Colossus at 75, ITV Anglia News 29 May 2019

ITV Anglia’s report on Colossus at 75 in the run-up to D-Day anniversary at The National Museum of Computing. Includes archive footage of Tommy Flowers, creator of Colossus, and an interview with nonagenarian wartime Wren Irene Dixon. Footage courtesy ITV Anglia.
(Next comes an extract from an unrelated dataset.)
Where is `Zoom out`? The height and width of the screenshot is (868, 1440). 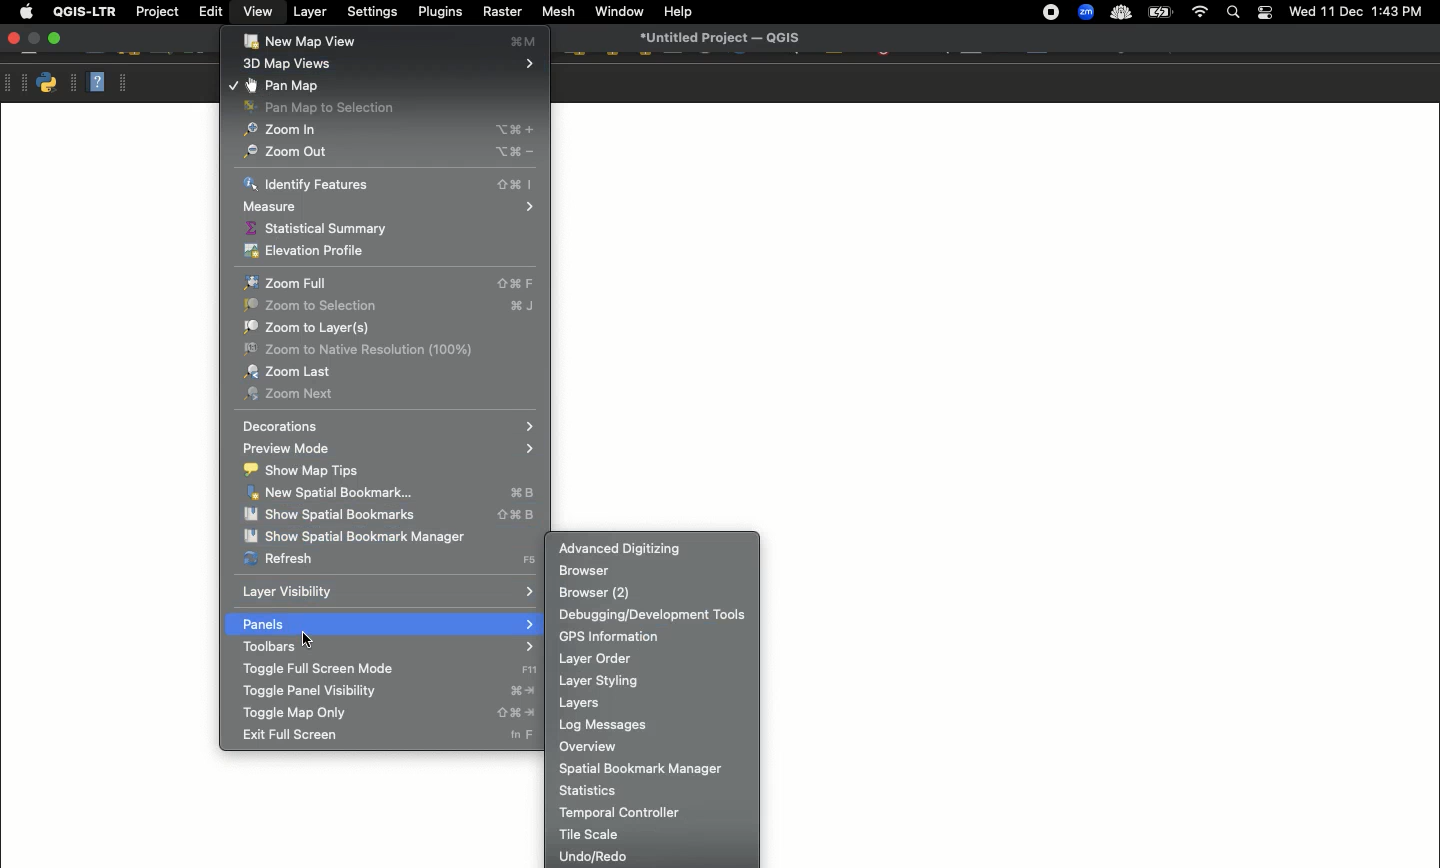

Colossus was a set of computers developed by British codebreakers in the years 1943–1945 to help in the cryptanalysis of the Lorenz cipher. Colossus used thermionic valves (vacuum tubes) to perform Boolean and counting operations. Colossus is thus regarded as the world’s first programmable, electronic, digital computer, although it was programmed by switches and plugs and not by a stored program.

Tommy Flowers

Colossus was designed by research telephone engineer Tommy Flowers to solve a problem posed by mathematician Max Newman at the Government Code and Cypher School (GC&CS) at Bletchley Park. Alan Turing’s use of probability in cryptanalysis (see Banburismus) contributed to its design. It has sometimes been erroneously stated that Turing designed Colossus to aid the cryptanalysis of the Enigma.  Turing’s machine that helped decode Enigma was the electromechanical Bombe, not Colossus.